Dès qu'il a éteint le sabre et l'a rangé dans son sac, je me penche vers lui et m'installe dans la position la plus confortable possible.
– Ce serait vraiment cool si on était dans un vrai château, tu ne trouves pas ?
– Seulement si j'étais le roi. Il lève les yeux vers le ciel.
– Et je préférerais qu'il y ait un toit.
– On peut faire semblant, non ?
– On peut.
C'est agréable de faire semblant, surtout quand ça vous fait oublier les problèmes.
– Ça t'arrive de penser à Mme Reynolds ? ajoute Louis. Elle était tellement drôle.
Ses lèvres se relèvent à ce souvenir.
– J'ai adoré la tête que tu as faite quand elle t'a obligée à mettre cette drôle de robe pour faire du jardinage.
– Ce truc hawaïen ?
– Horrible.
– Tu l'as dit. Je pense à elle tous les jours. Sans elle...
– Sans elle, tu ne serais probablement pas là, allongée sur des copeaux de bois avec un ancien détenu qui fuit la loi, mais dans un lit confortable au dortoir.
– Je préfère être ici avec toi.
Il secoue la tête.
– Tu es folle, tu sais ça ?
– Ouaip. Il m'enlace.
– Dors. Tu es fatiguée.
– Et toi ?
– Des tas de choses se bousculent dans ma tête. Je n'arriverai pas à dormir ce soir. Mais toi, tu devrais.
Je me blottis sur ses genoux, et j'essaie d'oublier pourquoi et comment nous nous sommes retrouvés dans cette situation. Je n'arrête pas de me répéter que ça va s'arranger. On trouvera le moyen de s'en sortir. Je me débrouillerai pour que Louis rejoigne sa famille à Paradise. Je ne sais pas trop comment je vais m'y prendre, mais j'y arriverai. Il le faut.

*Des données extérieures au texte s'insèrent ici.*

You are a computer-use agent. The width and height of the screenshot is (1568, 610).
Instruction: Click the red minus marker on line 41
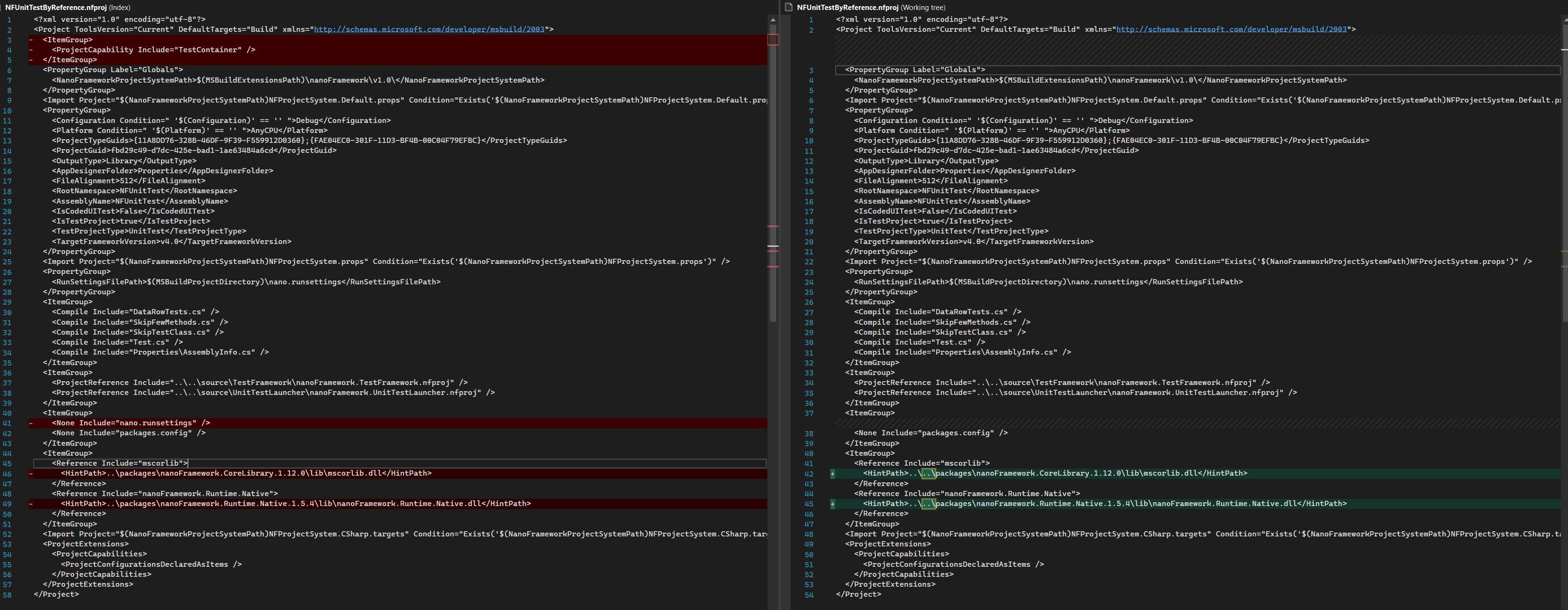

– Tu m'en veux toujours ? je murmure contre sa cuisse.
– Absolument.
– Qu'est-ce que je peux faire pour que ça passe ?
– Reste loin de moi, Avi'.
– Est-ce vraiment ce que tu souhaites ?
– Ne m'oblige pas à te répondre, lâche-t-il avec un gloussement cynique.
– Pourquoi pas ?
– Je dois te dire un truc. Il fronce les sourcils.
– Quoi ?
– Ça n'a jamais été une erreur de sortir avec toi. Ça m'a évité de perdre la tête quand j'étais à la maison. Grâce à Mme Reynolds et toi, Paradise a été supportable.
Je caresse son menton mal rasé du bout des doigts.

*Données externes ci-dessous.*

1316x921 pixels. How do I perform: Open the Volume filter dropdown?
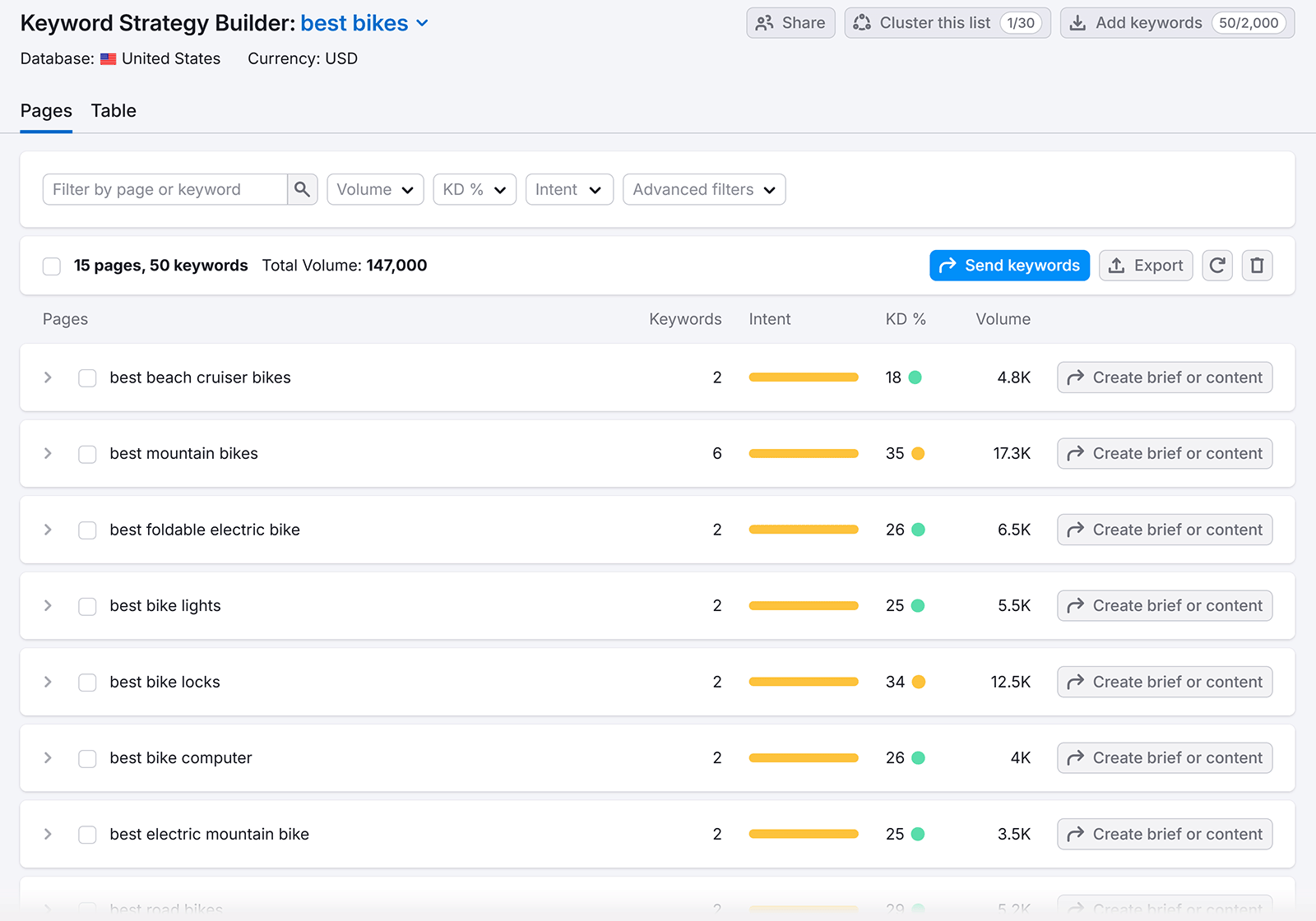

– Merci, Louis. J'avais besoin de l'entendre. Je sais que je ne suis pas la fille idéale, et que je ne serai jamais normale...
– Ne dis pas ça, Avi', d'accord ?
– Mais...
– Il n'y a pas de mais... Tu es ici avec moi. Je ne mérite certainement pas que tu passes du temps en ma compagnie, et encore moins que tu me soutiennes. Je t'ai menti, je t'ai trompée, je t'ai quittée. Je ne comprends vraiment pas ce que tu fais là.
– Tu sais très bien pourquoi je suis là. Je crois en toi.
– Ah ouais, eh bien, tu es la seule.
Sans ajouter un mot, il m'enlace et me serre contre lui.
– Je suis désolé de t'avoir menti, chuchote-t-il.
– Je sais.
En sécurité dans ses bras, je me détends et sens le sommeil me gagner. Il écarte des mèches de mon visage. La dernière chose que je me rappelle, c'est le bout de ses doigts traçant des petites formes au hasard sur mon bras, ma jambe, mon dos. Ça fait tellement de bien que je me laisse aller à m'endormir. Il n'a pas changé. Il est toujours le garçon dont je suis tombée amoureuse à Paradise. Je t'aime.Mes lèvres forment les syllabes, mais aucun son ne sort. Mes paupières se ferment tandis que Louis continue à me caresser les cheveux.
Quand je me réveille le matin, je le trouve en train de me regarder.
– Bonjour, dis-je en m'étirant.
Ma jambe proteste après la nuit passée sur des copeaux rugueux, mais j'essaie de dissimuler ma douleur.
– Tu as un plan, maintenant ?
– Ouais, j'en ai un, me répond-il. Et ça ne va pas te plaire.